Но кроме ребенка было еще кое-что общее между мной и бывшей женой – мы были одиноки в своих муках и стыде, мы были бесполезны друг другу. Тамара Борисовна была чрезмерно суровой и жестокой по сравнению со мной. Я-то вырос в нормальной семье, а она свое детство и юность провела бок о бок с психически неуравновешенной алкоголичкой и потому не знала счастья с раннего возраста. Возможно, она была самым несчастным человеком, которого я когда-либо встречал.
Призраки моей вины перед близкими мне женщинами продолжают преследовать меня. Я не смог сохранить свою вторую семью, но Тома и не нуждалась в замужестве. Муж ей был нужен лишь для рождения законного ребенка. Теперь я это понял и все чаще задумывался: каково это – быть её дочерью?
Анастасия как раз сейчас этому учится. Но дочь никогда ни на что не жаловалась. В пятнадцать лет уже красотка – личико худенькое со вздернутым носиком, который ей ужасно шел. Но она считала – и в том был резон – что вся прелесть её в прекрасных глазах. Она была изящна, и худоба придавала ей некую аристократичность. Даже не из игр наших, а по внешнему виду я решил, что Настя из тех женщин, которые лучше выглядят на службе, чем дома – все в ней говорит об уме и благопристойности. А это может привлечь лишь серьезных мужчин, отпугнув ловеласов и соблазнителей.
Сейчас гормоны в ней так и играют – и в то же время порой мелькает брезгливое отношение к окружающему. А в последнее время заметил в ней перемену – сверстницы уж давно мальчишками интересуется, а она все больше деловыми мужчинами. К примеру, одним папуасом из Южной Африки… хотя об этом позднее. На сверстников и даже мальчишек постарше дочь смотрит по-взрослому – снисходительно.
В её возрасте… нет, даже раньше я уже испытал чувство любви к красивой девчонке, умевшей лихо играть в футбол. И если бы Настя сейчас начала принимать ухаживания какого-нибудь парня, я жутко за неё переживал – хотя и виду не подавал, но в глубине души поощрял такую дружбу. Однако, увы…
Тамара этого не замечает (или делает вид, или себя вспоминает в таком возрасте), а меня страх берет, и сердце скребет когтистая лапа какого-то дурного предчувствия.
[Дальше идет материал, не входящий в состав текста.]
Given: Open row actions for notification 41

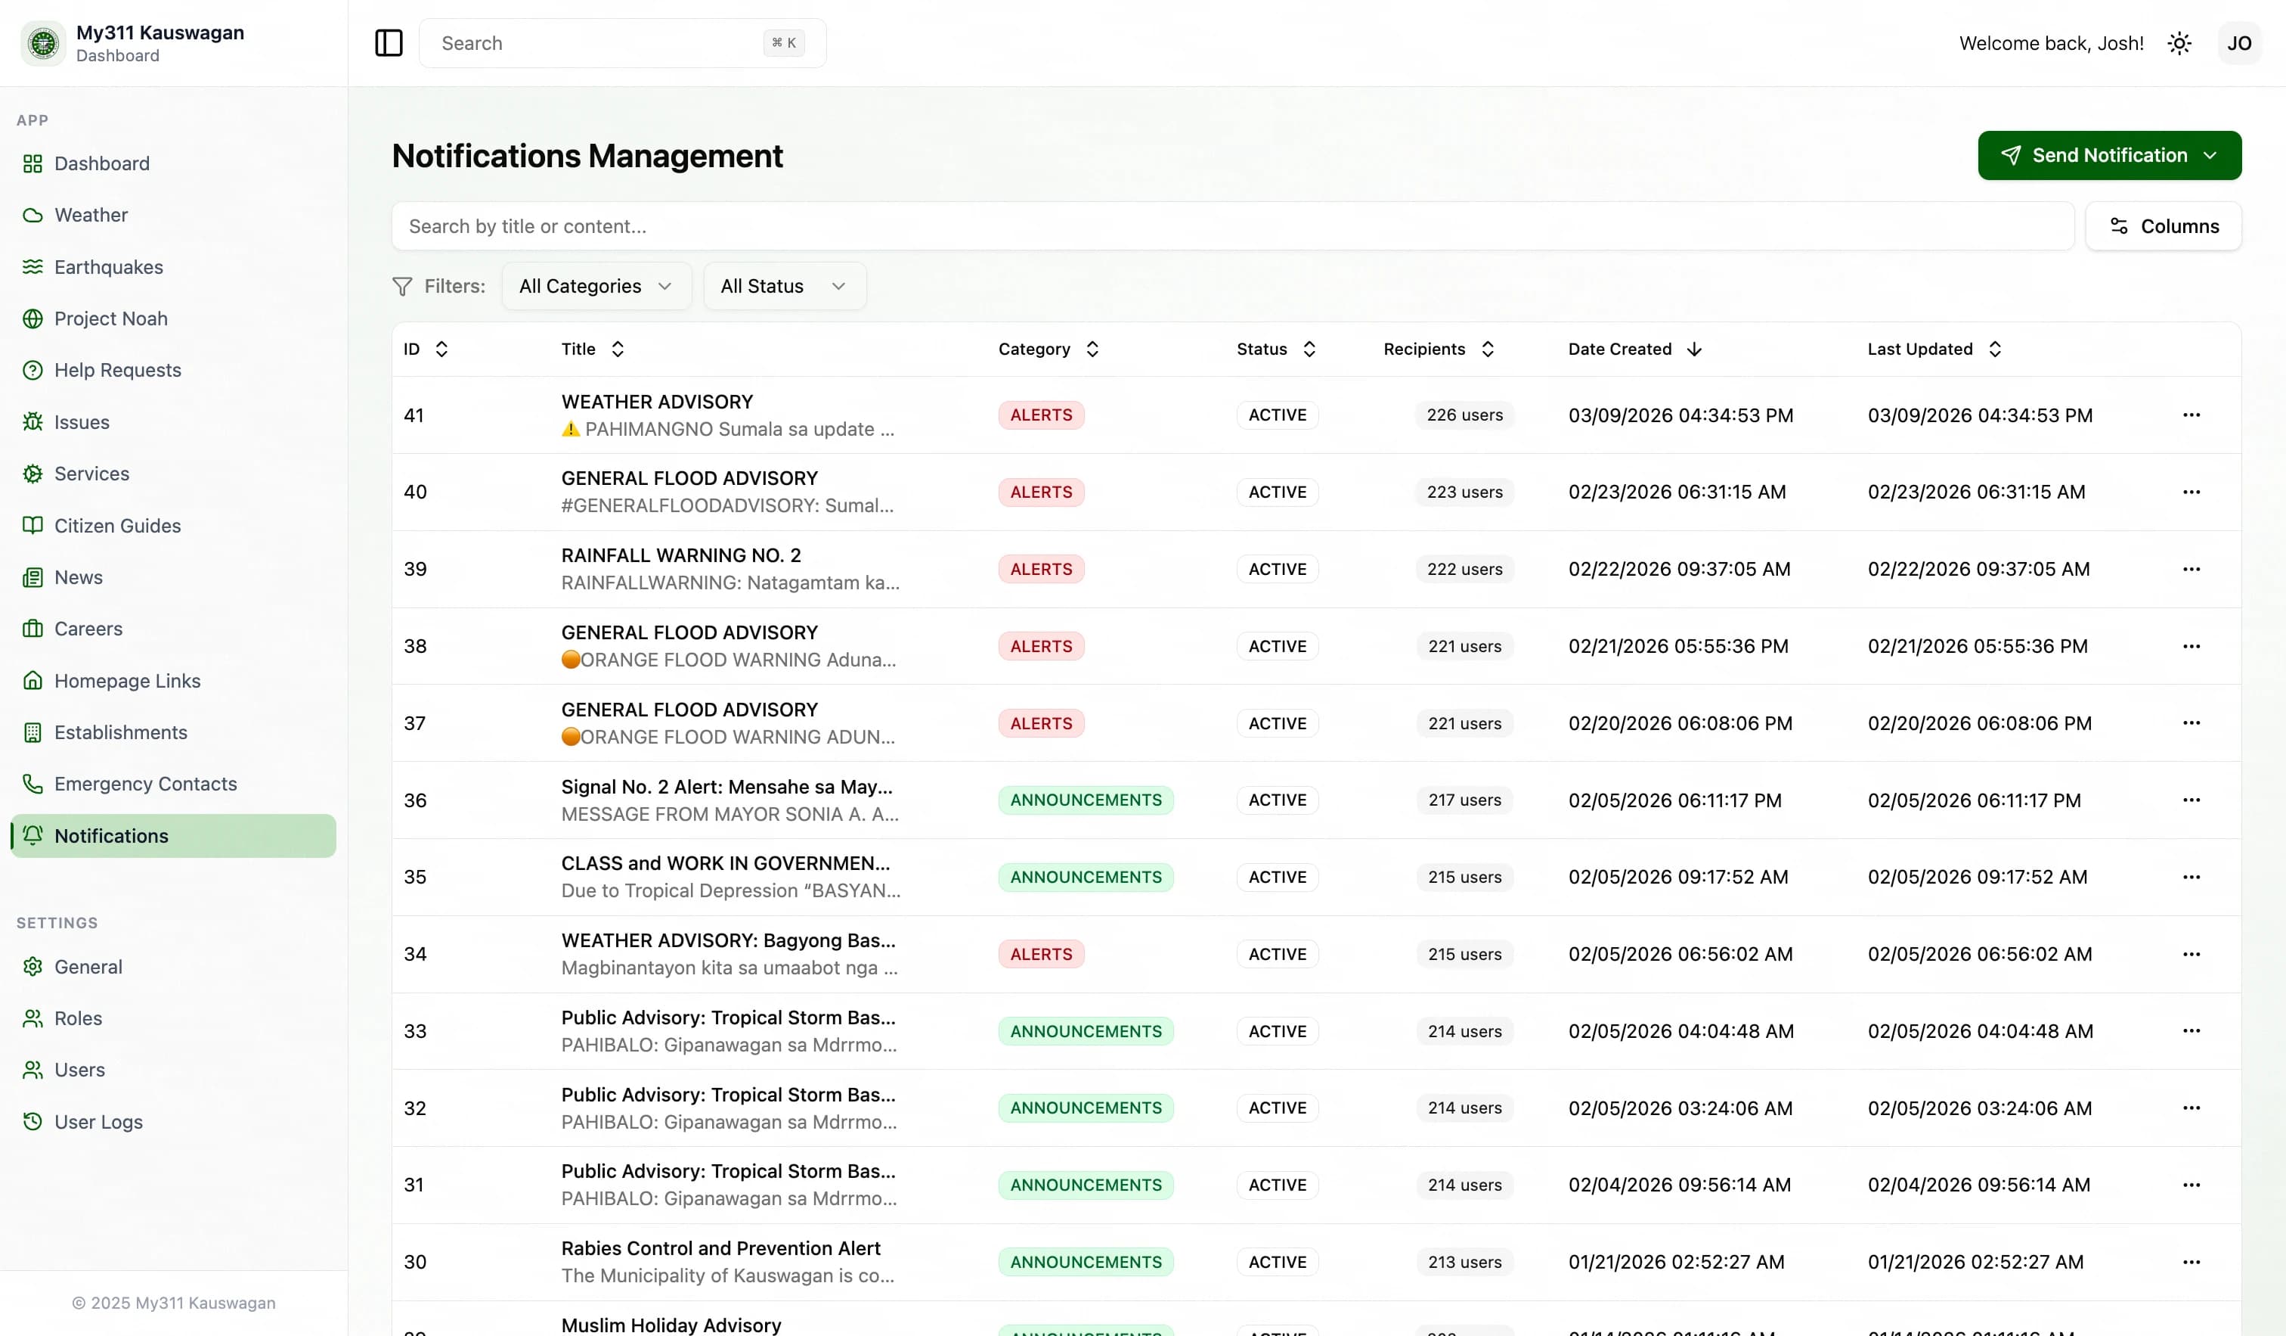Looking at the screenshot, I should [2191, 415].
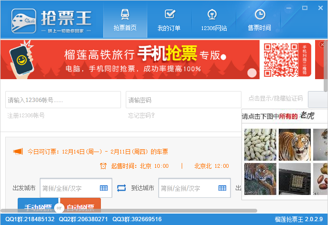Focus the 12306 account input field
This screenshot has width=328, height=225.
[63, 100]
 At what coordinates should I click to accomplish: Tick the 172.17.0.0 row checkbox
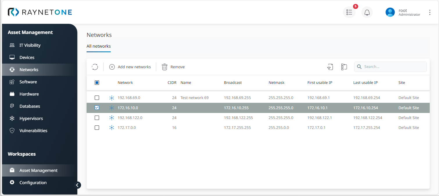tap(97, 127)
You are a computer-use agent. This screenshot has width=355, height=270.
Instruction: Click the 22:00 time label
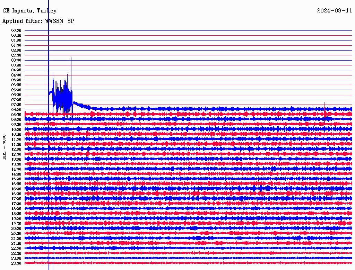(16, 249)
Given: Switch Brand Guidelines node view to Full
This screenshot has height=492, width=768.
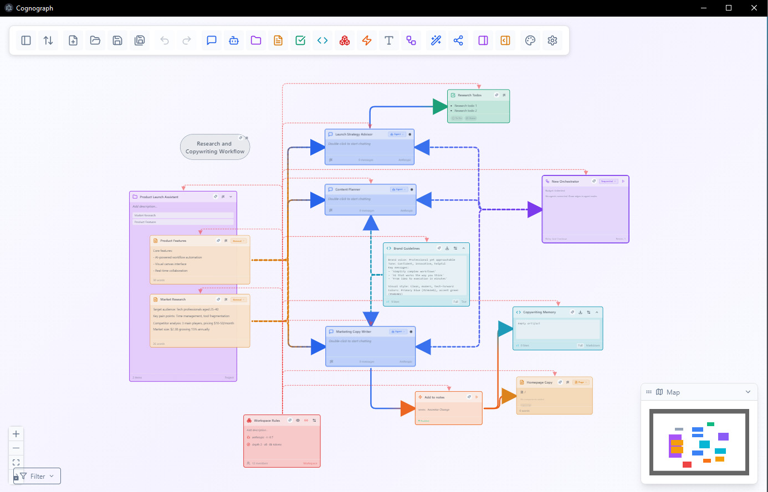Looking at the screenshot, I should click(x=456, y=302).
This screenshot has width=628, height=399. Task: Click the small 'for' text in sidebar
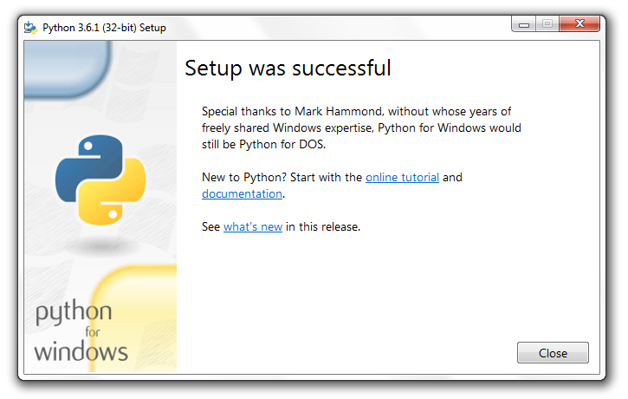[94, 333]
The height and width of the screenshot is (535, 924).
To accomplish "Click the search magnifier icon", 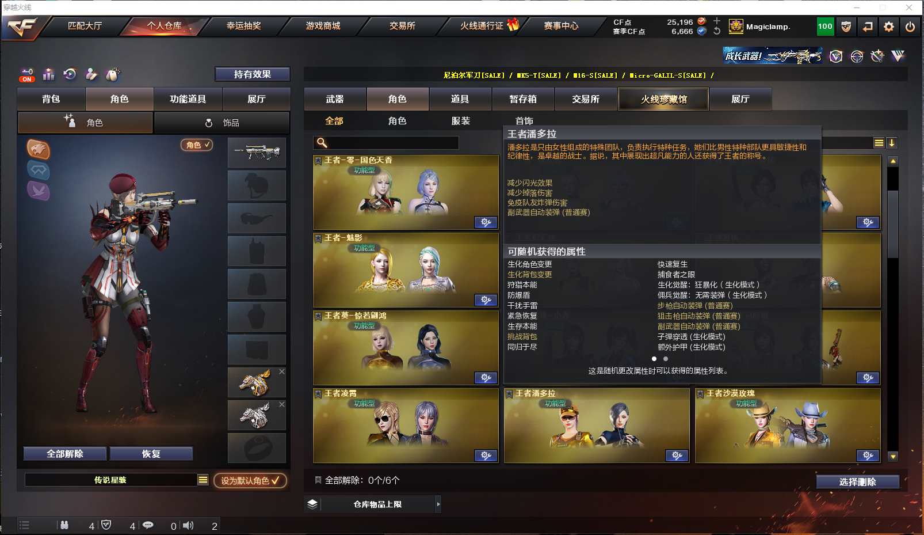I will point(322,143).
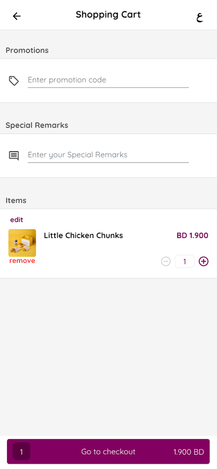Click the cart item count badge
Viewport: 217px width, 469px height.
21,451
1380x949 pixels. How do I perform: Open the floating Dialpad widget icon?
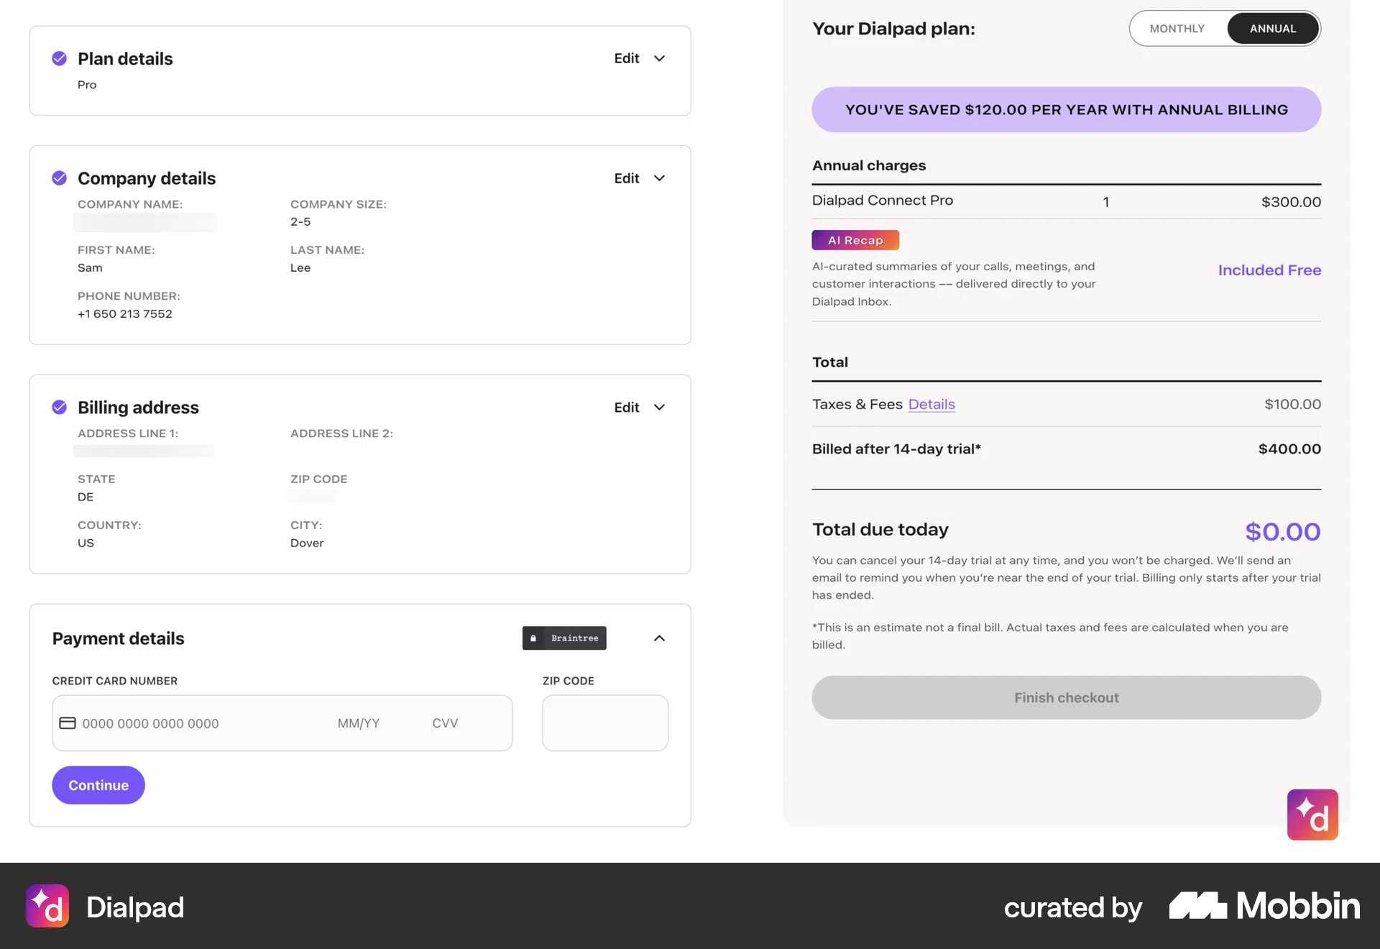point(1312,815)
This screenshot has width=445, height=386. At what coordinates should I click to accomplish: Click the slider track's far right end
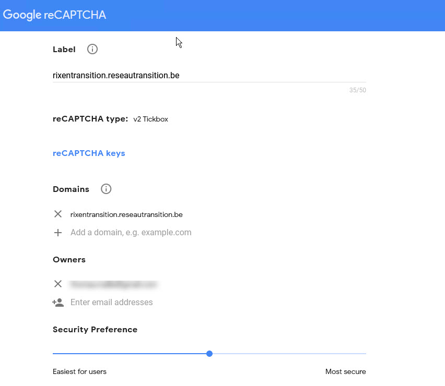coord(365,354)
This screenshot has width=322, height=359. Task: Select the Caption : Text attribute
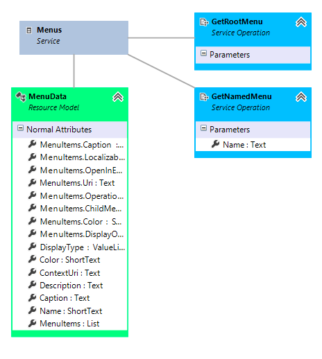65,298
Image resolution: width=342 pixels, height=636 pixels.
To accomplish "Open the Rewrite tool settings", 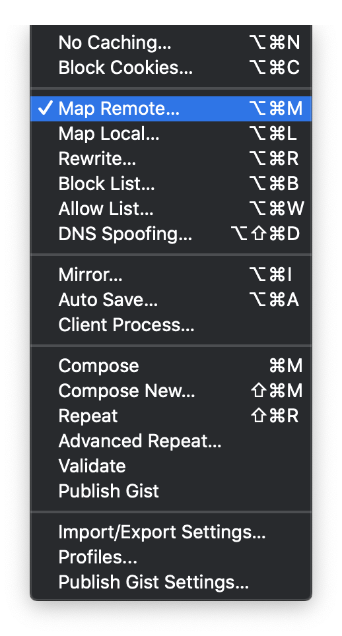I will click(x=171, y=158).
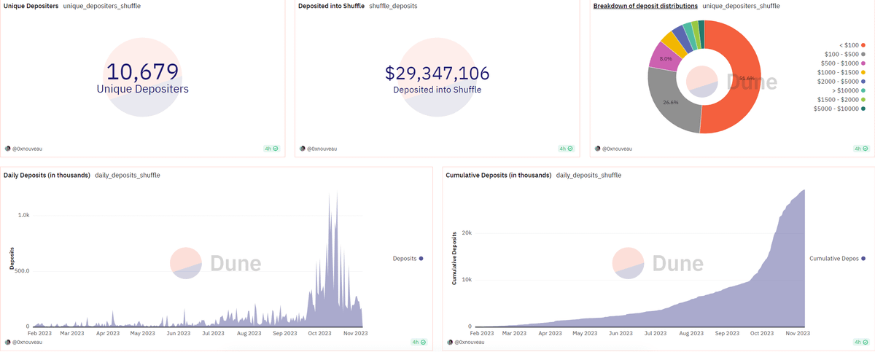Hide the Deposits series via its legend
The image size is (875, 352).
pos(408,259)
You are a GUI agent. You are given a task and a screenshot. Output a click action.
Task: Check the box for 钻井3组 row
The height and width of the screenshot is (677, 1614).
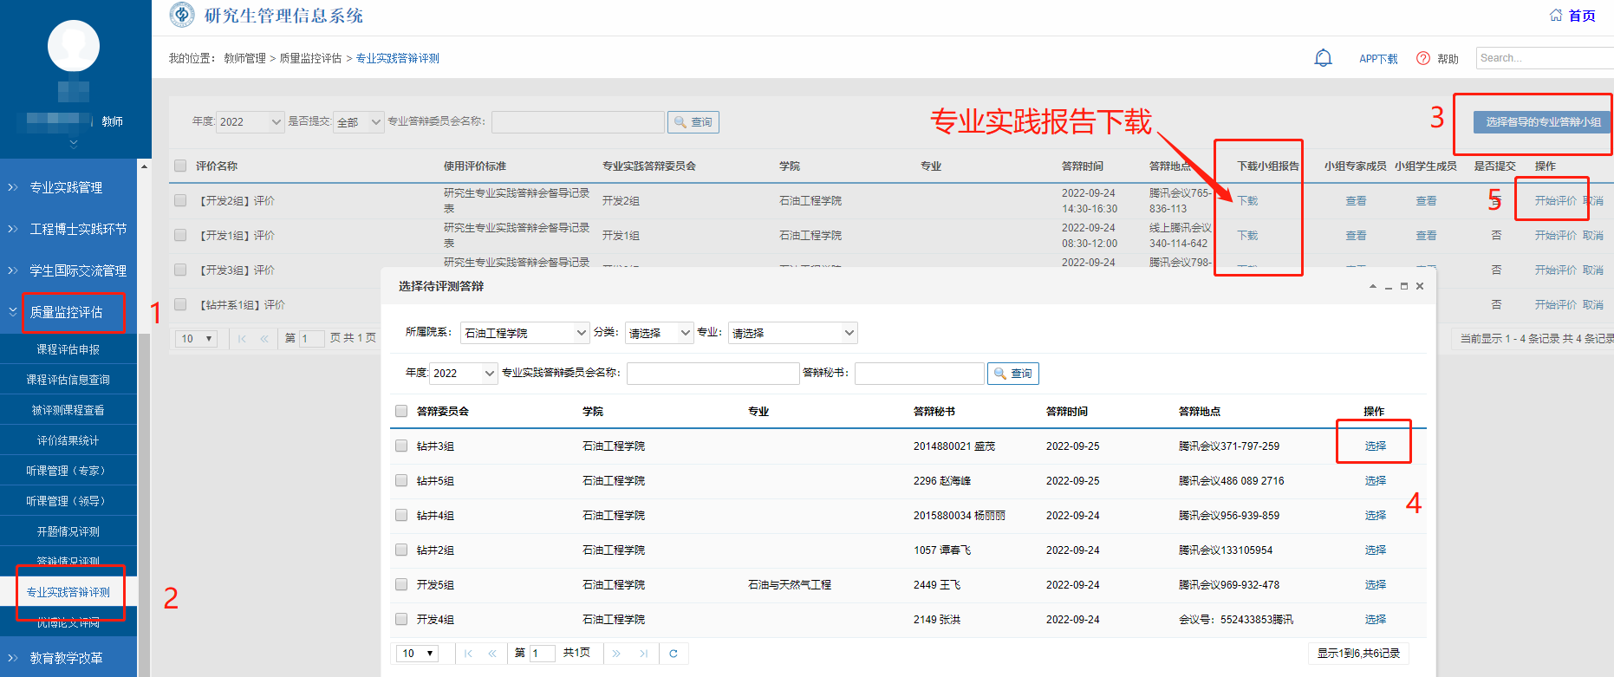(401, 446)
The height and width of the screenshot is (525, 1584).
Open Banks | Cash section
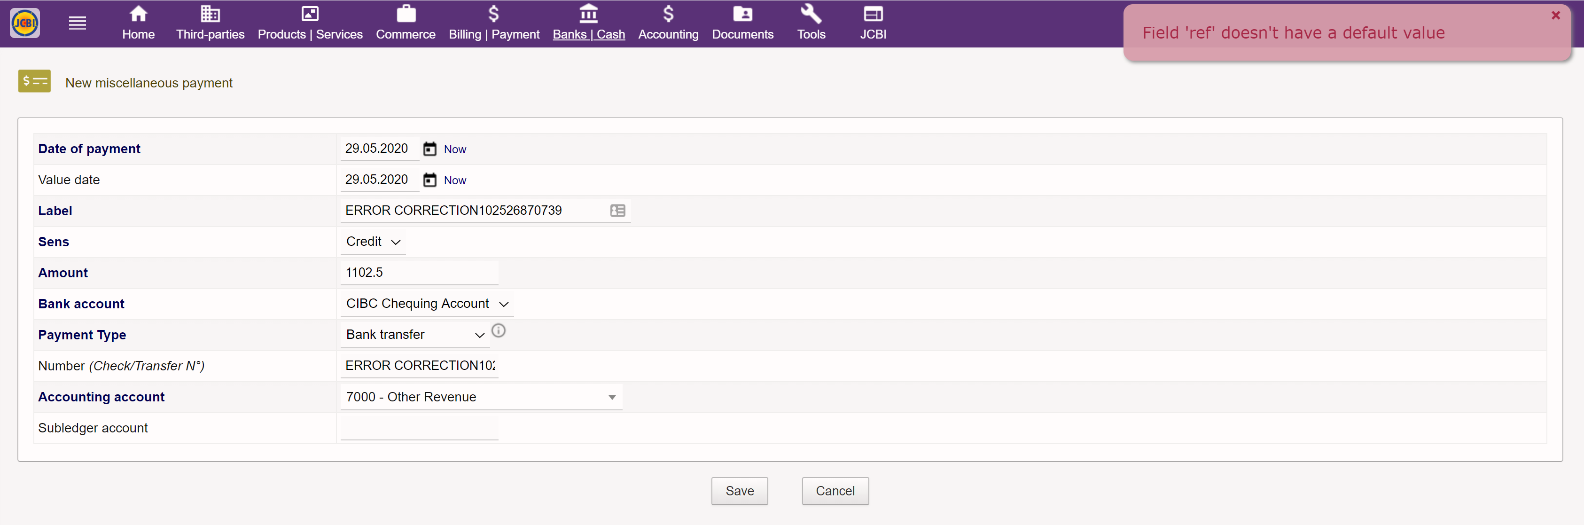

Мне не хочется для единственной дочери судьбы деловой женщины, очень успешно продвигающейся по служебной лестнице, но глубоко несчастной и одинокой.
М-да… невеселое будущее напророчил я дочери. Но Анастасия, похоже, выросла и решать будет сама. Бог мой! Когда же такое могло случиться?
Хотя, наверное, это планировалось. Не Судьбу же свою в том винить, которая не раз вмешивалась в мою жизнь, направляя её, куда ей угодно. Уж я-то с ней хорошо знаком и всегда узнаю по почерку. Разочаровавшись в третьей попытке дать себя охомутать прекрасной Оксане, решил посвятить себя жизни вольной и первобытно-прекрасной – стать одиноким аборигеном Интернета: охотником и собирателем. Одиночество мне хорошо знакомо – это постоянное состояние души между редкими всплесками влюбленности.
Вот от образа Оксаны нелегко было избавиться, несмотря на то, что она навсегда пропала в городском тумане. И я не пытался её найти, как бы просто это ни казалось. Я понимал, что такого лучше не делать – чувство брезгливости не пересилить. Вместо этого облик её превратил в абстракцию, которая приходила ко мне во сне. А проснувшись, продолжал чувствовать её запах – запах солнца и леса после приятного сна, с угаром бензина и свинячьей мочи после кошмара…
Наш задуманный и несостоявшийся брак – что это, как не осколки вдребезги разбитого стекла? Видит Бог, как я её любил при всей огромной разности в возрасте. Оксана увлекалась музыкой, танцами, вечеринками и вечерами, а я мог в кругу её друзей похвастаться лишь одним – меня трудно было споить: я мог употребить много и не захмелеть, потому что умел это делать.
Сцена была её стихией. Однажды клуб «Данко» встречал высоких гостей художественной самодеятельностью. Оксана была ведущей. Мы поехали в Южноуральск и в крутом магазине купили концертное платье. Когда любимая походкою от бедра выходила к микрофону, объявлять следующий номер и его участников, мои соседки в зрительном зале восхищались: «Ах, какое на ней шикарное платье!». Глупые бабы – это Оксана собой украсила тряпку!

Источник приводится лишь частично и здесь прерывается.